Life never works like that. Yet, we can’t seem to stop ourselves from trying to make it. We want to manage it. We want to be executive life managers – we want all parts of our life to be manageable and we want to be the ones managing it. And we quickly judge anyone who kind of lets their life run a little rampant around them. They should really get it together, right?
I’ve been falling into that trap. I’m 99% sure that’s why I can’t write. There’s not room for creating anything when I’m preoccupied with managing everything and completely terrified of messing anything up. But the saddest thing about living this way is that I’m going to mess up anyway. Everybody messes up, every day. Even on our best days, we make mistakes. And so, I can either live authentically, faithfully, and make mistakes; or I can live in a box, striving to manage it all, suffocating behind a safe and normal mask, and make mistakes.

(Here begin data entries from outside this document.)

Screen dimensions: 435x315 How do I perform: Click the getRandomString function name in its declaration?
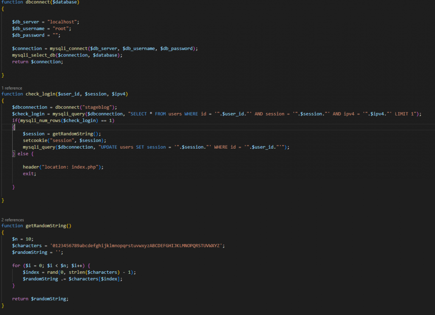click(46, 226)
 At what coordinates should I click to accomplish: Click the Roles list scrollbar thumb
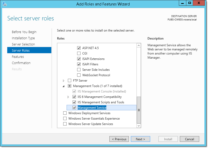(139, 110)
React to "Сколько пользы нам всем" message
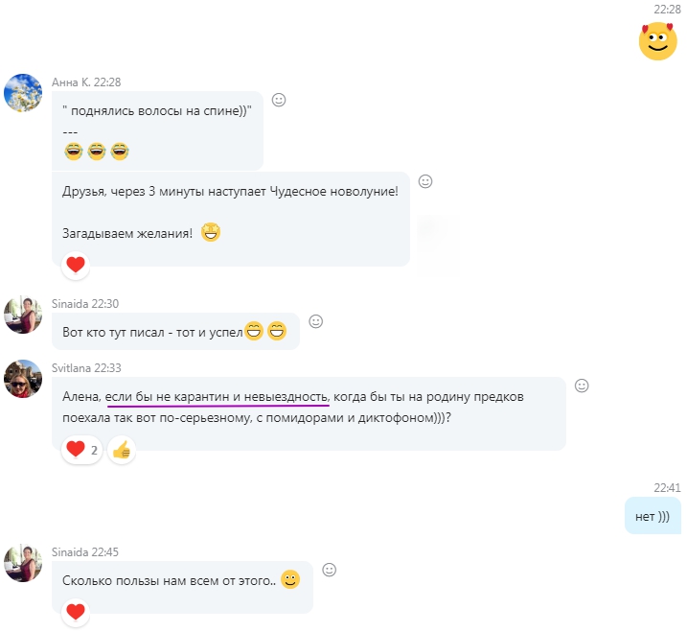This screenshot has width=687, height=632. [329, 570]
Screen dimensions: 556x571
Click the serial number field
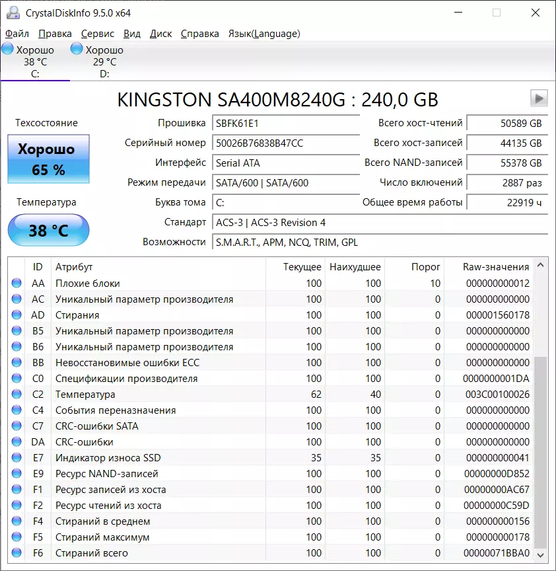click(x=285, y=143)
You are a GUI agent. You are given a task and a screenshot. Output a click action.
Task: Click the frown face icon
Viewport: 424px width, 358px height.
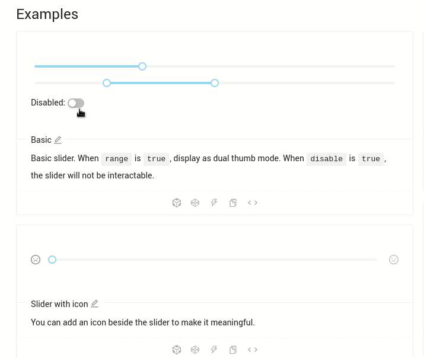pos(36,260)
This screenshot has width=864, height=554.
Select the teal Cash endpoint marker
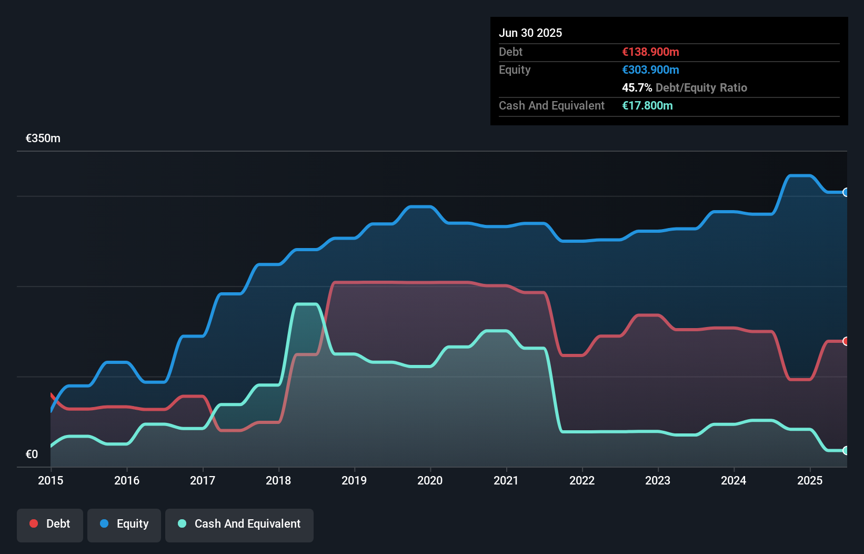pos(846,450)
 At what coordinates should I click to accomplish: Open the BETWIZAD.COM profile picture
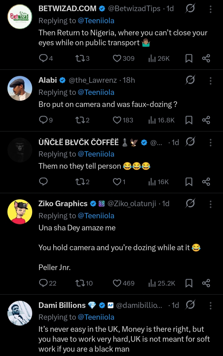pyautogui.click(x=20, y=17)
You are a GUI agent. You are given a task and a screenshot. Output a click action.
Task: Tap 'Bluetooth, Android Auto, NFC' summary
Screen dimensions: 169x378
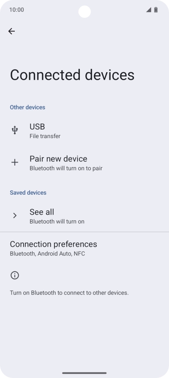(x=47, y=253)
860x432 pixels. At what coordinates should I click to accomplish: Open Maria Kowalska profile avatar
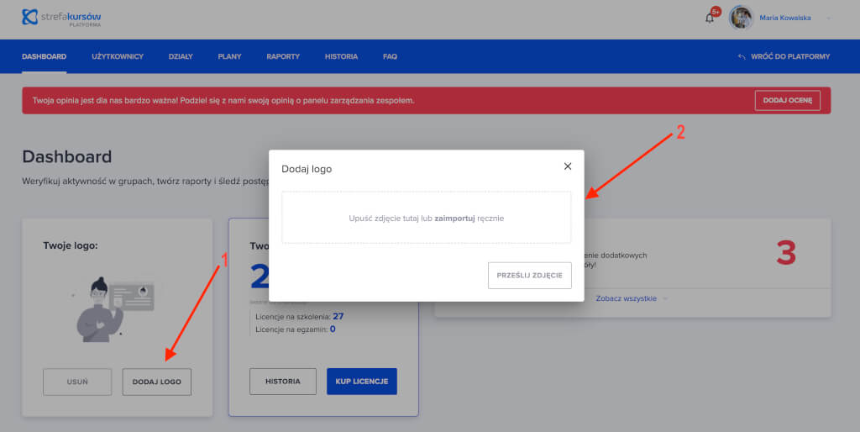click(x=741, y=18)
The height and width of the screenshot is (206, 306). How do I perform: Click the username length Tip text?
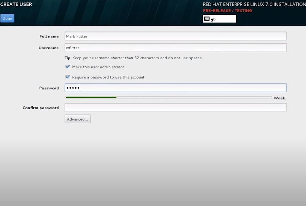134,58
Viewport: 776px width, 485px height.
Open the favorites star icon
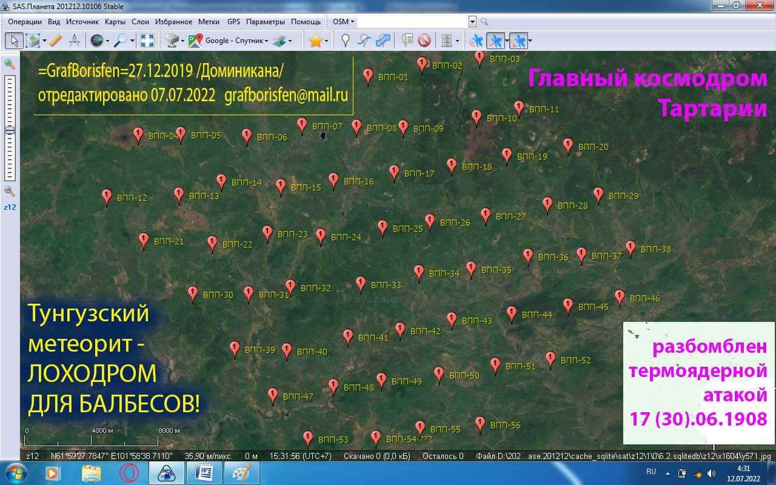point(315,41)
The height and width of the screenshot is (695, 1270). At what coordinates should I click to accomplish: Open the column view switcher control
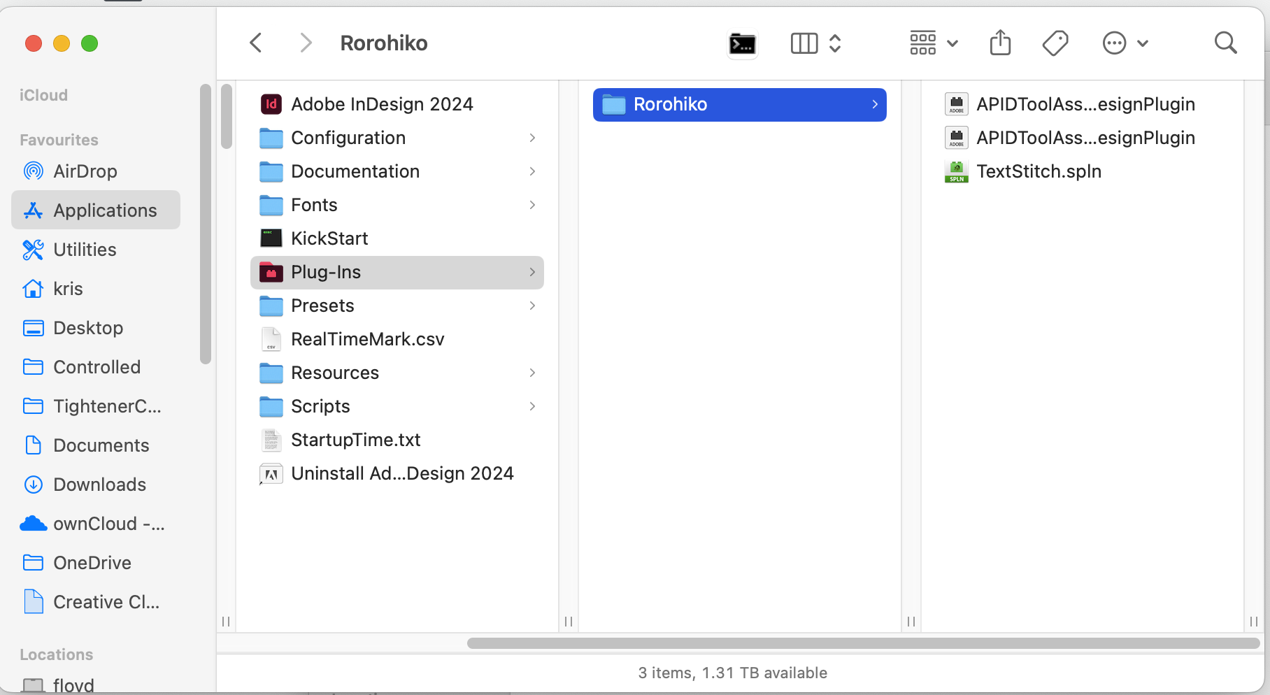815,43
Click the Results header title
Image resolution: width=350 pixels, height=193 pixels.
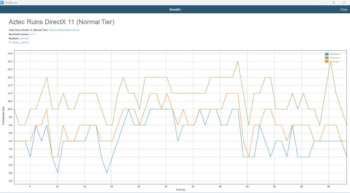175,10
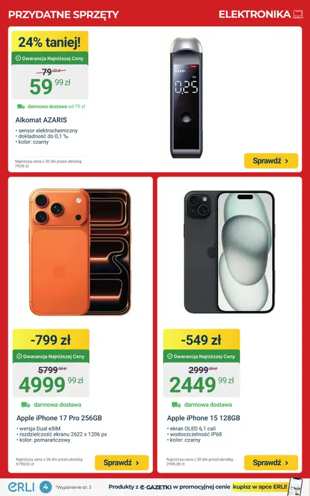The height and width of the screenshot is (496, 310).
Task: Click Sprawdź button for iPhone 17 Pro
Action: [x=121, y=463]
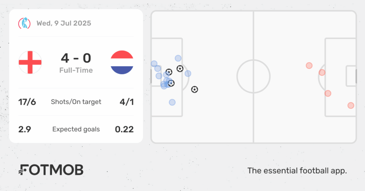Click the Shots/On target label
The height and width of the screenshot is (191, 365).
click(76, 102)
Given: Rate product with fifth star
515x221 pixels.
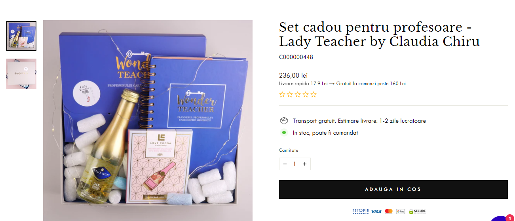Looking at the screenshot, I should [x=314, y=94].
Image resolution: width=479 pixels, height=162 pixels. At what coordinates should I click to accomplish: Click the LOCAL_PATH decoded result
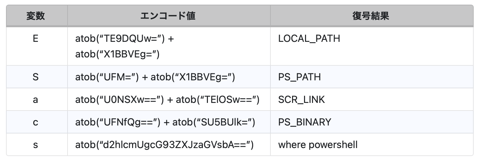click(x=309, y=39)
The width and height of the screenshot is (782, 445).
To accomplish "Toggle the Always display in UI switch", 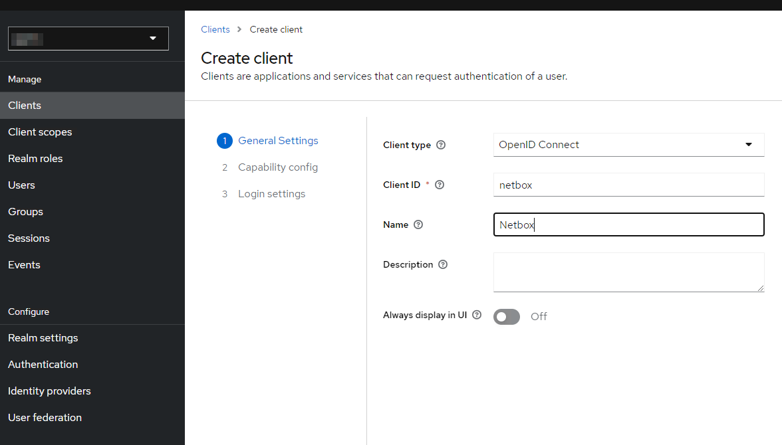I will 507,317.
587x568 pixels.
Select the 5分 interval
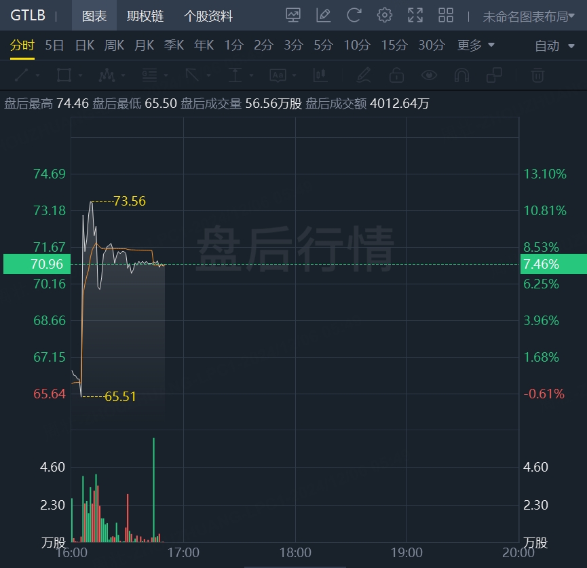coord(324,45)
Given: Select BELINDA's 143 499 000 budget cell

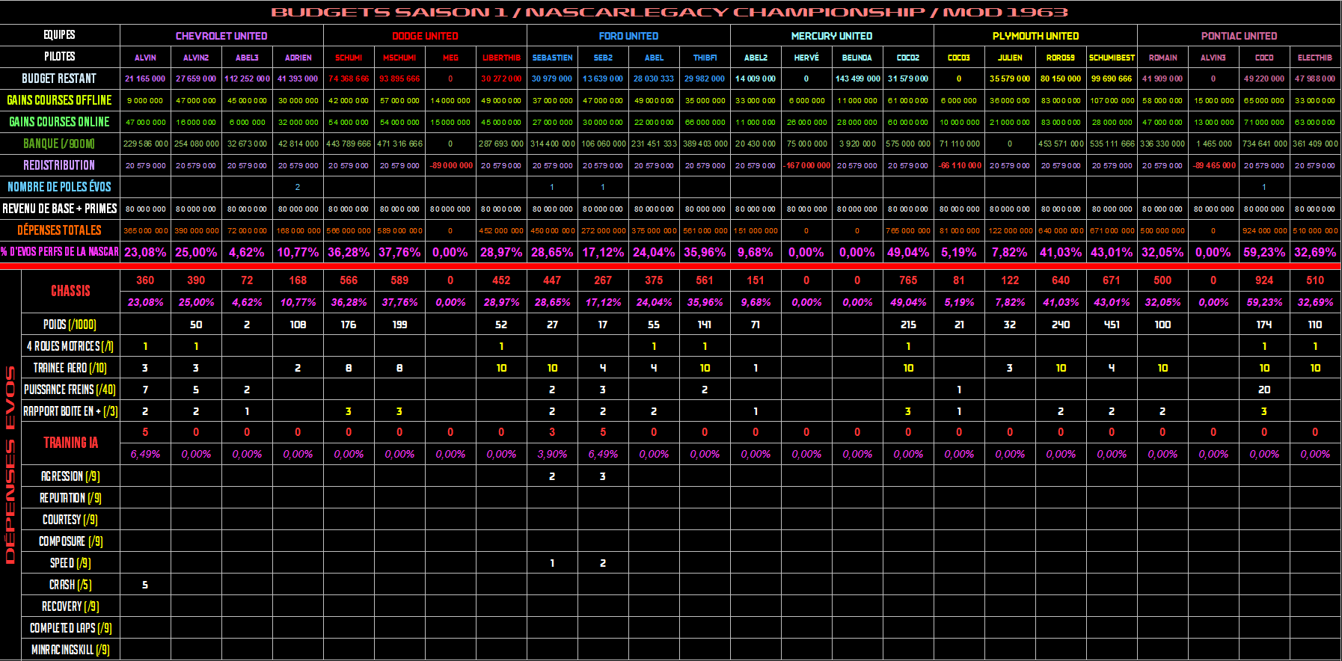Looking at the screenshot, I should click(x=857, y=79).
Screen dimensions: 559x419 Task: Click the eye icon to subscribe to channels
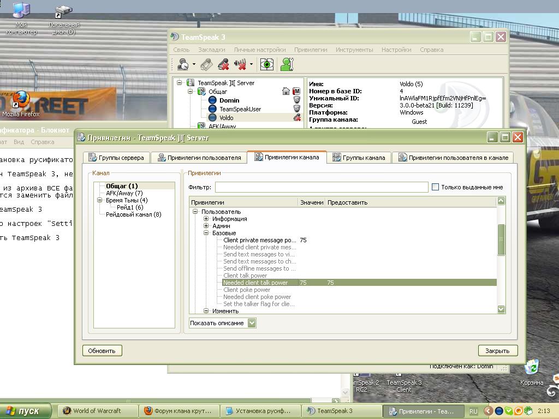(x=266, y=64)
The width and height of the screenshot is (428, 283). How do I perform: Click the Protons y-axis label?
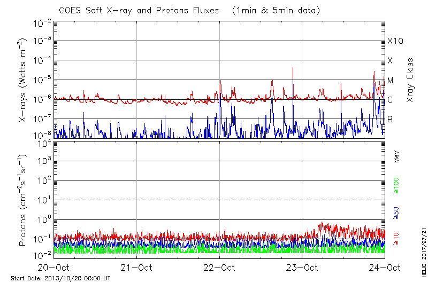(24, 200)
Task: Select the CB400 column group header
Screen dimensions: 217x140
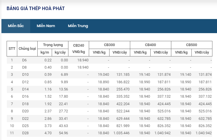Action: click(x=150, y=45)
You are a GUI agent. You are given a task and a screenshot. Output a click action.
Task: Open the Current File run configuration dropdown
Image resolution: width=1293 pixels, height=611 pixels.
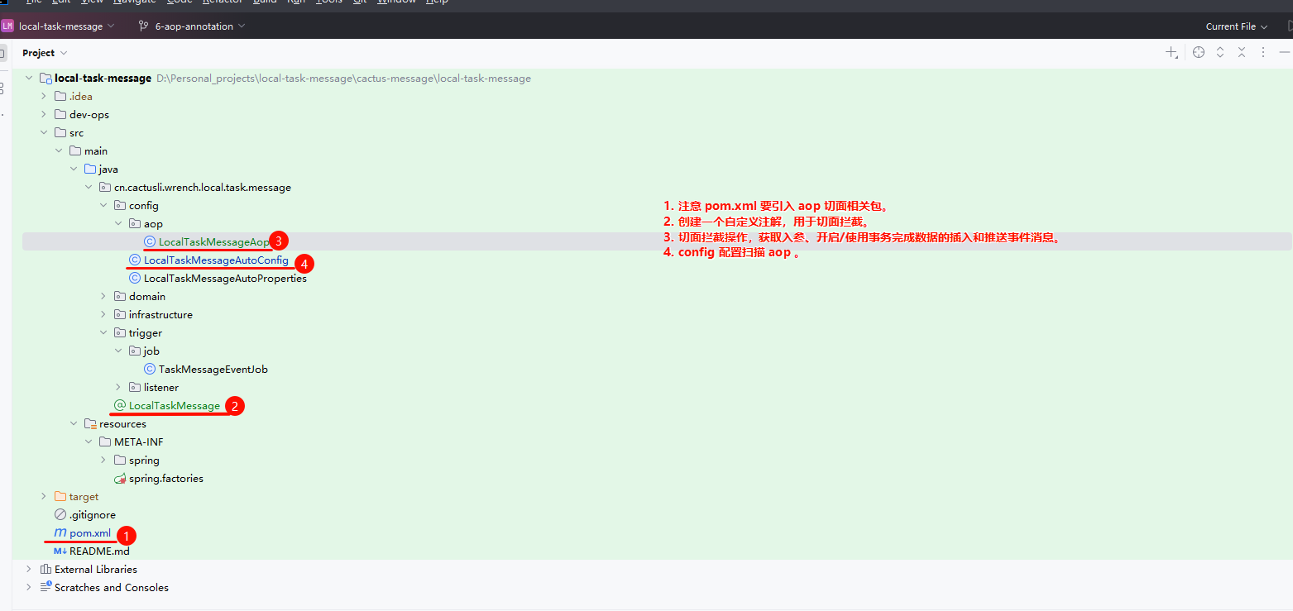(x=1236, y=26)
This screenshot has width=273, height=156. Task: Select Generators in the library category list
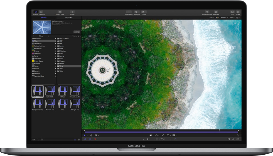(x=38, y=43)
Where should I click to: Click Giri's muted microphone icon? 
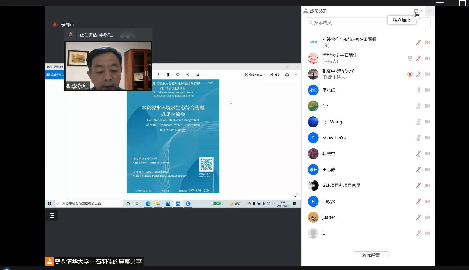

I know some semblance of order is pretty necessary when raising kids and running a house and/or just trying to be a fairly independent and responsible adult. But a semblance of order allows a much looser grip and allows so much more. More options. More mess, yes. But more life too. More faith. More freedom.
Here’s the thing about faith – it is messy and wild and it is a defiance of sorts. It is letting go of the reins. It is not called a careful, well-planned act of faith – it’s called a leap. And the messy, wild, broken, defiant living of faith offers us a soul safety. And that is the only safety that really exists.
But the days are full of temptations to take control, to get it together. It’s exhausting to me. It’s stifling. And it’s faithless. I imagine God is probably offended by how terrified I am of everything but living a faithless life. I get so wrapped up in the world’s consequences that I lose sight of what’s really important. I fear man more than I trust God. I jump through hoops for human approval, acknowledgement, and acceptance when it is fickle and conditional and act as if the supernatural, unconditional love of God is not enough. I’ve bought this lie that fear is corrective. Like feeling fear is divine redirection of some system of celestial control. But it is the opposite. Fear is the enemy’s weapon. I’ve somehow forgotten that God never said “Make this work on your own” or “Well, you screwed up, so you’re own your own here” or “Get it together”. Again, it’s the opposite. God says, he will fight for us, be with us, never abandon us, love us unconditionally, provide for us all we need. It’s not a points system where you have to work your way up to the “grace and mercy level” before God will wrap you in the divine light of his perfect love. And it’s not like God is caught off guard, wringing his hands, wondering how in the world he will help me now that xyz has happened. We get so many false ideas of God and we shape our lives around them.
But I’m trying not to do that now. Now that I see that’s what I’ve been doing in so many circumstances and how fruitless it is.
I’ve always wanted to be a person of great faith, a believer, a hope-bringer. And yet, I get so wrapped up in my own life, trying to manage it and God that I struggle to trust God with my own situations. I say to God “Once everything is working well here, then I can really believe and help others”. It doesn’t work that way! You have to believe always, anyways. You have to hope always, anyways. You have to be willing to walk around messy, dripping with faith and hope and love always, anyways.
Lord, I believe, please help my unbelief.